> **EXERCISE GOAL**
Rewrite the items below, substituting "Where do I click to:" for every occurrence of "Where should I click to:" and keeping everything else unchanged.

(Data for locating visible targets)

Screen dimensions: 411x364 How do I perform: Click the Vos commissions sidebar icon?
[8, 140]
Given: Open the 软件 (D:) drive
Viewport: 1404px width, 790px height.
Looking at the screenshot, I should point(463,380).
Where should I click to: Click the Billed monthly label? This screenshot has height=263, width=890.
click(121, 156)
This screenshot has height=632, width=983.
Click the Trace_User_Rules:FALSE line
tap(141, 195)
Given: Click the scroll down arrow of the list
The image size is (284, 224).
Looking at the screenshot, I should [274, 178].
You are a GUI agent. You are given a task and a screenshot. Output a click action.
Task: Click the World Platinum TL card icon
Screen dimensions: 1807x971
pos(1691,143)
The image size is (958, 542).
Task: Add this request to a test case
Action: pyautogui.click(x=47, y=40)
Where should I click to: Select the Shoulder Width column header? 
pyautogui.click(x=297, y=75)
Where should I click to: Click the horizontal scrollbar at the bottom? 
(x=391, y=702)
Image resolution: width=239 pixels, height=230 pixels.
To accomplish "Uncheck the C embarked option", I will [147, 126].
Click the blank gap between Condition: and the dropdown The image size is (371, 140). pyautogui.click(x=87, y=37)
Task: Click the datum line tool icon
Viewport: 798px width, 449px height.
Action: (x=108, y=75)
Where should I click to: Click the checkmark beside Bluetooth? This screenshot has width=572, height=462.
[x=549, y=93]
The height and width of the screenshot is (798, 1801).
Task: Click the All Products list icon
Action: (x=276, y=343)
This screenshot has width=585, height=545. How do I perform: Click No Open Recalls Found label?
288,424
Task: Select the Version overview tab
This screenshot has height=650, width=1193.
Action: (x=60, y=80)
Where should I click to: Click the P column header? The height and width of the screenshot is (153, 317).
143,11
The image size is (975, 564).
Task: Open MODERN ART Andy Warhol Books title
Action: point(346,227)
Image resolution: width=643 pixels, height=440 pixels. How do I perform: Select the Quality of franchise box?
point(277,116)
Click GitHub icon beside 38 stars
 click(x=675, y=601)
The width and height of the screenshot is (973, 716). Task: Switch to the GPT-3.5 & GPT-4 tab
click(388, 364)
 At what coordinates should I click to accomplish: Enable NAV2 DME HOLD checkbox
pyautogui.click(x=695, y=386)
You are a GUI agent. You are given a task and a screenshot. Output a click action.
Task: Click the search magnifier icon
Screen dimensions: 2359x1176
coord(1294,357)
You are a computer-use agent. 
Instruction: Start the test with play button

> **OUTPUT OF THE TASK**
Screen dimensions: 411x364 How do I perform: Click the Vos commissions sidebar icon?
[8, 140]
Given: Open the 软件 (D:) drive
Viewport: 1404px width, 790px height.
Looking at the screenshot, I should point(463,380).
Where do I click to: Click the Billed monthly label? This screenshot has height=263, width=890.
click(121, 156)
This screenshot has height=632, width=983.
Click the Trace_User_Rules:FALSE line
tap(141, 195)
Given: Click the scroll down arrow of the list
The image size is (284, 224).
Looking at the screenshot, I should [274, 178].
You are a GUI agent. You are given a task and a screenshot. Output a click action.
Task: Click the World Platinum TL card icon
Screen dimensions: 1807x971
pos(1691,143)
The image size is (958, 542).
Task: Add this request to a test case
Action: pyautogui.click(x=47, y=40)
Where do I click to: Select the Shoulder Width column header? 
pyautogui.click(x=297, y=75)
Where do I click to: Click the horizontal scrollbar at the bottom? 
(x=391, y=702)
Image resolution: width=239 pixels, height=230 pixels.
To accomplish "Uncheck the C embarked option", I will [147, 126].
Click the blank gap between Condition: and the dropdown The image size is (371, 140). pyautogui.click(x=87, y=37)
Task: Click the datum line tool icon
Viewport: 798px width, 449px height.
Action: (x=108, y=75)
Where do I click to: Click the checkmark beside Bluetooth? This screenshot has width=572, height=462.
[x=549, y=93]
The height and width of the screenshot is (798, 1801).
Task: Click the All Products list icon
Action: (x=276, y=343)
This screenshot has width=585, height=545. How do I perform: Click No Open Recalls Found label?
288,424
Task: Select the Version overview tab
This screenshot has height=650, width=1193.
Action: (x=60, y=80)
Where do I click to: Click the P column header? The height and width of the screenshot is (153, 317).
143,11
The image size is (975, 564).
Task: Open MODERN ART Andy Warhol Books title
Action: point(346,227)
Image resolution: width=643 pixels, height=440 pixels. How do I perform: Select the Quality of franchise box?
point(277,116)
Click GitHub icon beside 38 stars
 click(x=675, y=601)
The width and height of the screenshot is (973, 716). Task: Switch to the GPT-3.5 & GPT-4 tab
click(388, 364)
 At what coordinates should I click to accomplish: Enable NAV2 DME HOLD checkbox
pyautogui.click(x=695, y=386)
You are a GUI agent. You are given a task and a screenshot. Output a click action.
Task: Click the search magnifier icon
Screen dimensions: 2359x1176
coord(1294,357)
You are a computer-use agent. 
Instruction: Start the test with play button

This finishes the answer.